Les oreillers des anges volent sans billet,
Ignorent les frontières, caressent les monts,
Découvrent des trésors, en voile de... [+]
Elle était resplendissante comme un soleil d'été à son zénith, paraissait douce comme la caresse d'une pluie de printemps sur des bourgeons à peine éclos. Moi, j'étais con comme un balai.
Avec les filles, j'étais aussi dégourdi qu'un figurant novice au gala des artistes. Si dans mes rêves je tenais le rôle principal, la vraie vie me voyait lamentablement perdu dans le décor, empêtré dans ma timidité maladive, et les répliques hardies de mes mises en scène oniriques devenaient hésitation et bafouillage dès que les pulsations de mon cœur ému s'emballaient. Et elles s'emballaient souvent.
Et ce jour-là, elles s'emballèrent plus que de coutume.
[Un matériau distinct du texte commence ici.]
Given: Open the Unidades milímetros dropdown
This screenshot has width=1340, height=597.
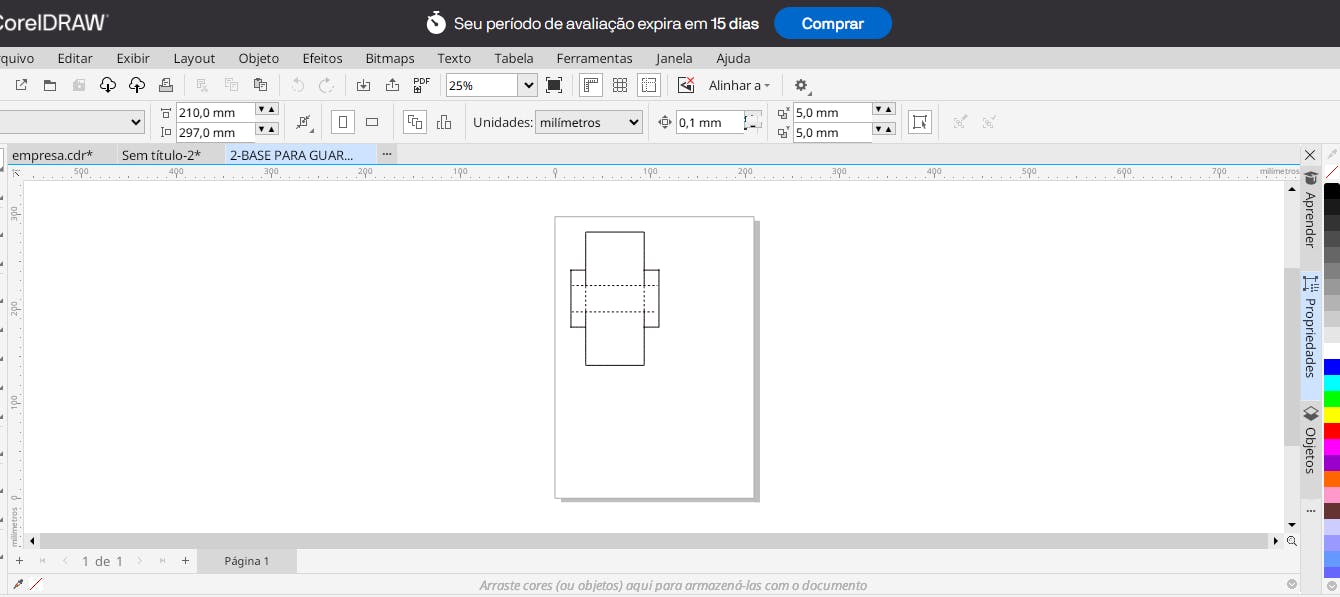Looking at the screenshot, I should coord(588,122).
Qu'importe la gare. Dans le coin, elles se ressemblent toutes, tout autant que les zones commerciales, souvent voisines. Il était 6h12. Sur mon siège quasi habituel, je finissais ma nuit, en harmonie avec la torpeur générale, les écouteurs sur les oreilles. Les portes se sont ouvertes dans un chuintement admiratif et elle est apparue. Sublime, superbe, rayonnante, resplendissante, de quoi tarir un dictionnaire des synonymes, le grand Larousse et le Petit Robert réunis. Un bouquet de fleurs au fin fond du désert, le chant d'un oiseau dans un cimetière.
Les comparaisons étaient nombreuses. J'apprendrai bien plus tard qu'il s'agit de métaphores. Elle n'en manquait pas non plus. Mes oreilles n'en croyaient pas leurs yeux ! J'en avais enlevé les écouteurs pour mieux jouir de tous mes sens, pendant que mon cœur à contretemps battait le tam-tam.
Le RER était reparti, dans son train-train journalier chronométré. Elle, hypnotique, dans la rangée opposée, à quelques sièges d'écart, s'était assise face à moi. Je ne l'avais jamais vue avant, j'osais à peine la regarder. À 6h40, elle est descendue quatre stations plus loin.
Le lendemain, un seul rang de fauteuils nous séparait. Elle m'a souri. Je lui ai souri.
Elle s'est replongée dans sa lecture. Je me suis replongé dans mes pensées. « Demain, d'une manière ou d'une autre, il faut que je l'aborde avant le prochain arrêt. » Et j'ai passé le reste de mon parcours à élaborer des stratégies, tout en contemplant mes baskets. Je ne l'ai même pas vue repartir.
Le troisième jour, j'avais acheté un livre. Un livre de poche, mais un gros. Je sais toujours pas de quoi il parle, mais sur la couverture, il y avait un homme tenant un bouquet, et je trouvais ça chouette. Hasard ou coïncidence, elle est venue s'asseoir en face de moi. Elle m'a à nouveau souri, j'ai fait pareil. Puis j'ai continué à faire semblant de lire, préoccupé par l'approche du prochain arrêt... et du suivant. J'ai regardé le paysage. La vitre était embuée. J'ai envisagé d'y dessiner un cœur, discrètement. Le ridicule ne tue pas, sauf ceux qui le craignent ; j'en faisais partie. Du plat de la main, j'ai effacé une parcelle de buée pour pouvoir rêver sur le reflet de ma belle inconnue, le temps des deux dernières stations. À 6h37, elle s'est levée, m'a dit au revoir, pour reprendre son chemin quotidien. Vingt-cinq minutes, c'est long et c'est court. Pour moi, c'était délicieusement trop court.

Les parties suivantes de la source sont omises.